Two hundred community members gathered in Bruxner Park in Tenterfield on August 9 to support nurses who are protesting unsafe staffing levels at Tenterfield Hospital’s redeveloped emergency department.
In far north NSW, Tenterfield services farming, forestry and mining industries where injuries are common, but the Hunter New England LHD has cut nursing levels in the new emergency department from three to two nurses rostered per shift.
After the NSWNMA raised concerns about patient safety, the LHD offered an additional rostered nurse for the 11am to 7.30pm daytime shift, but the Association says that does nothing to help cover cases that present in the early morning or after 7pm.

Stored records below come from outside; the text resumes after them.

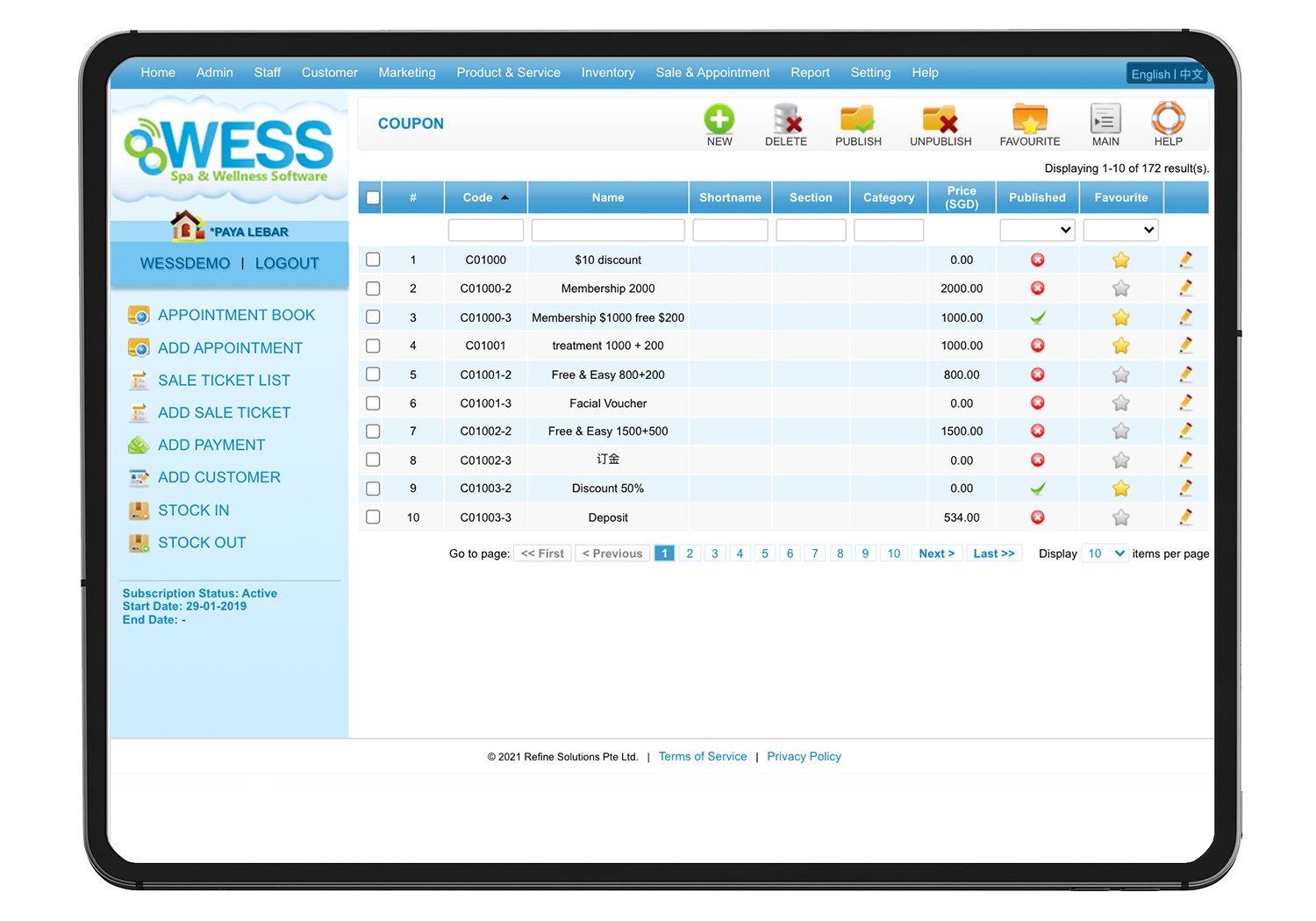Check the checkbox for Membership 2000 row
1316x921 pixels.
pyautogui.click(x=372, y=288)
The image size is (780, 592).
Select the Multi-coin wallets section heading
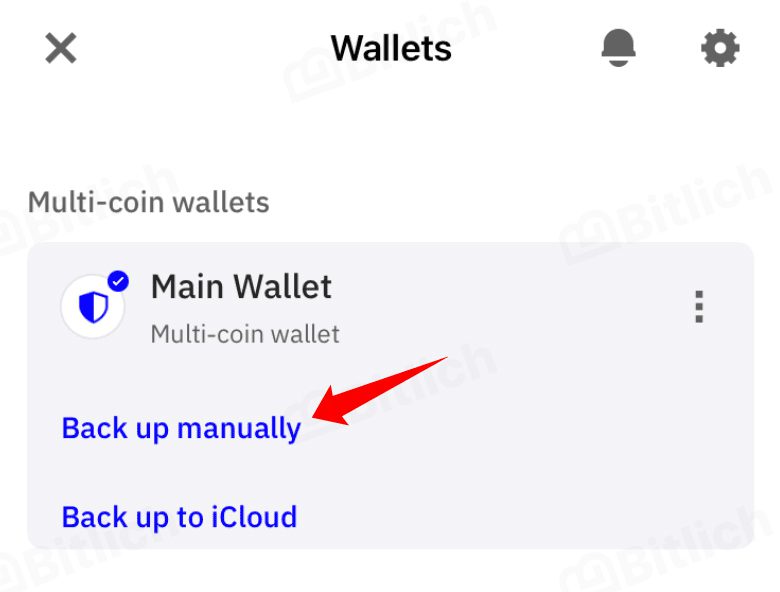149,202
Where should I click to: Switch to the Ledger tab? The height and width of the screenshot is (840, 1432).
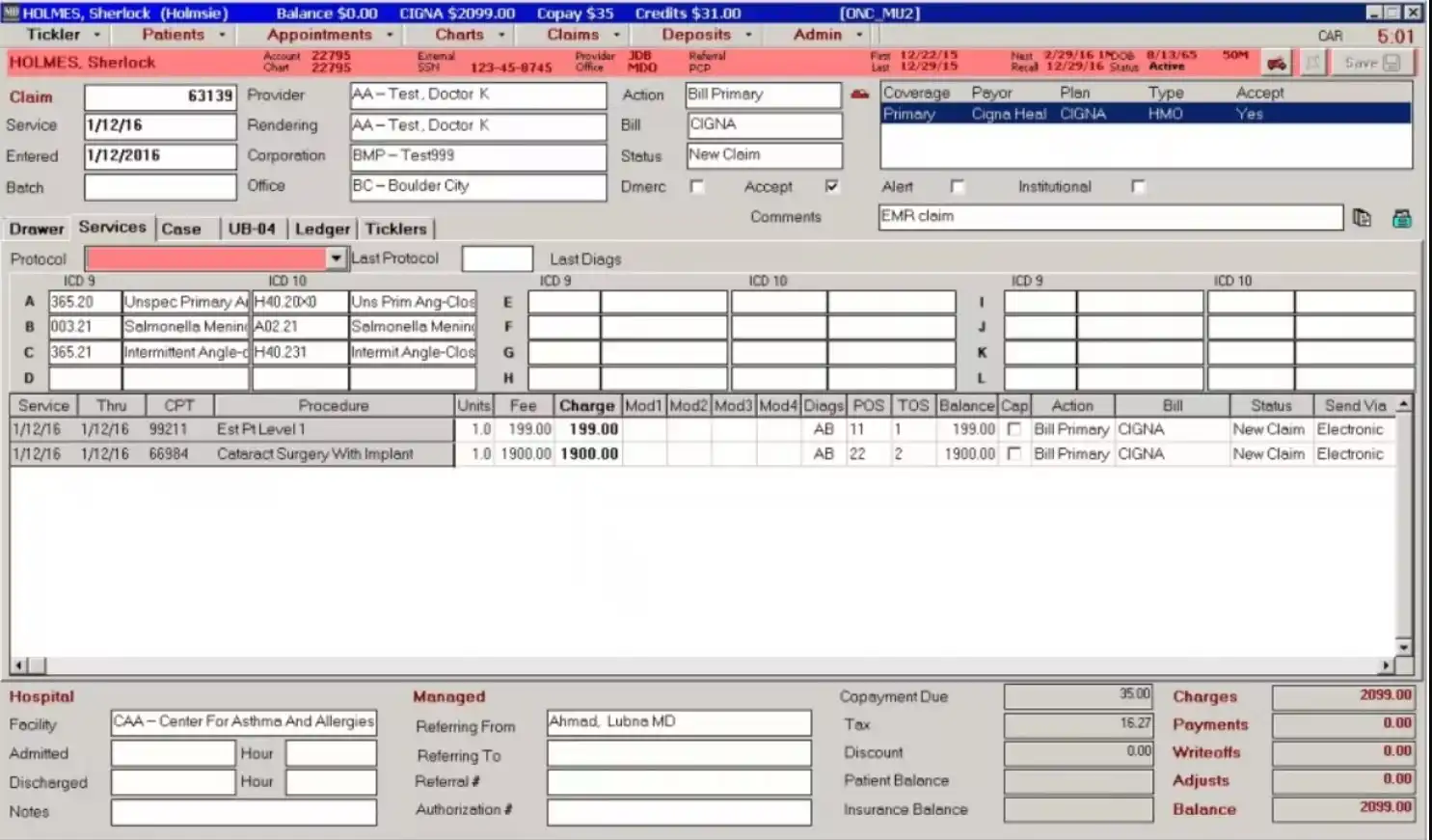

Assistant General Secretary Judith Kiejda, said: “The LHD has a duty of care to ensure the hospital is safely and appropriately staffed at all times.”
“Unless a modest increase in nursing staff occurs quickly, nurses will be forced to work in isolation, with no capacity for relief or assistance if two nurses are required for a medical procedure.
“Covertly cutting frontline nursing staff in a small country hospital is completely at odds with what the Berejiklian government promised constituents at the March state election.
“The HNELHD just announcing a $1.4 billion investment in hospital upgrades. It can afford two extra nurses and 80 hours of care.”
Local MP Janelle Saffin backed the Association’s call for safe staff numbers.
“The Liberal-National Government gave a commitment to deliver 8300 more frontline staff with 5000 of them being nurses and midwives, to public hospitals in NSW. Well they can start in Tenterfield.”